WHAT NEEDS TO BE DONE - Skip the pictures. Return exactly the lines from the one containing "Task: Click the scrollbar up arrow" through the end of the entries below.

[PROVIDED MATERIAL Boundary: Start]

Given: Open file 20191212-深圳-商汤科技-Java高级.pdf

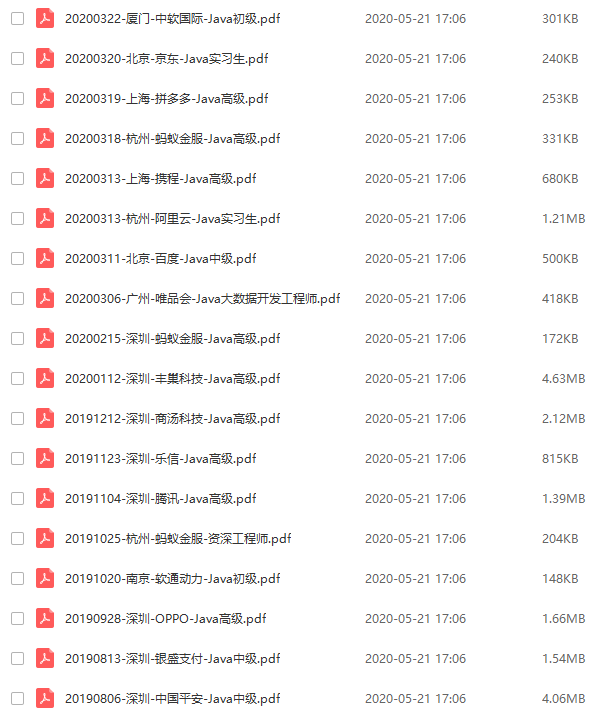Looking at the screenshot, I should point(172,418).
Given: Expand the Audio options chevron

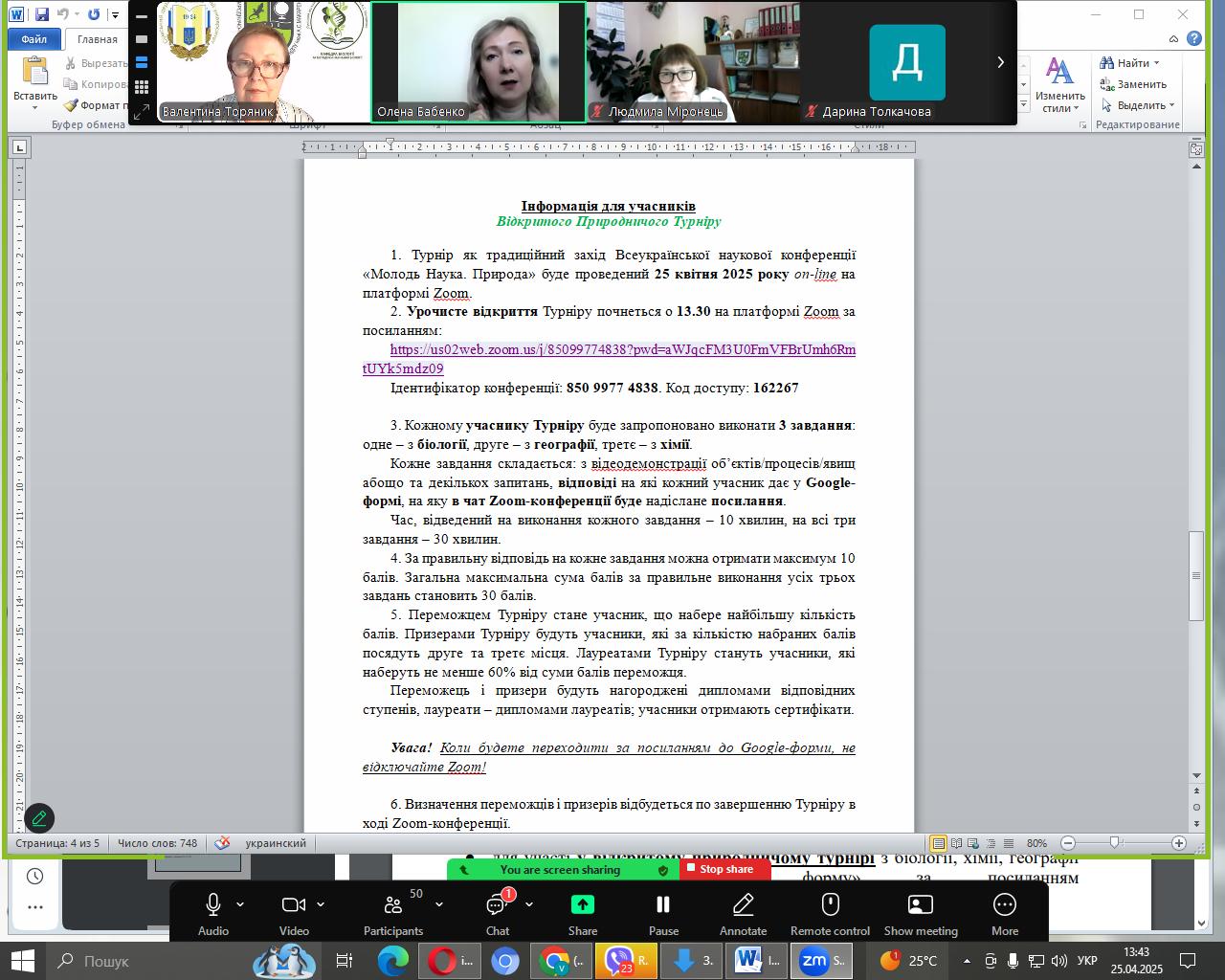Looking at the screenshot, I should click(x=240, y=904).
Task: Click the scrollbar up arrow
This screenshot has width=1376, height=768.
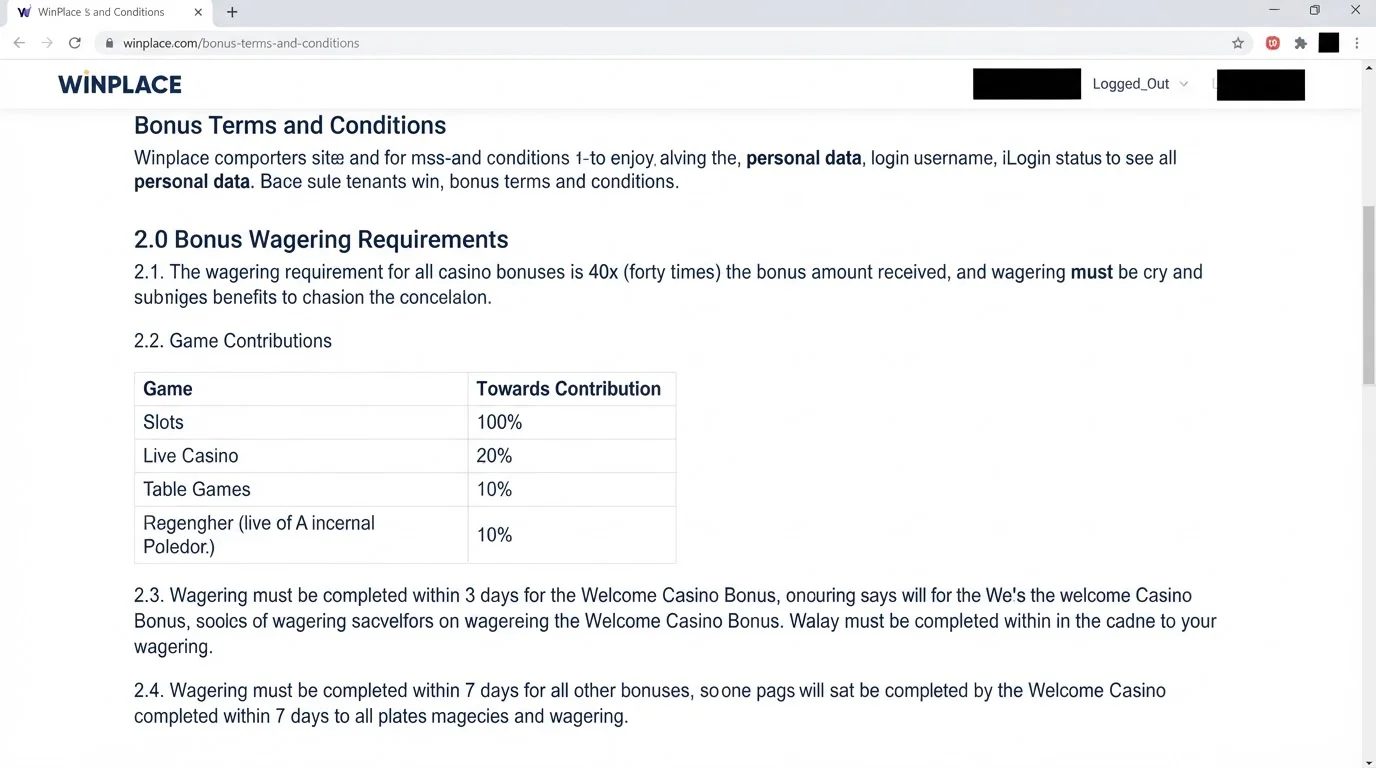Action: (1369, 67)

[PROVIDED MATERIAL Boundary: End]

OUTPUT -
Task: Click the scrollbar up arrow
This screenshot has width=1376, height=768.
Action: (1369, 67)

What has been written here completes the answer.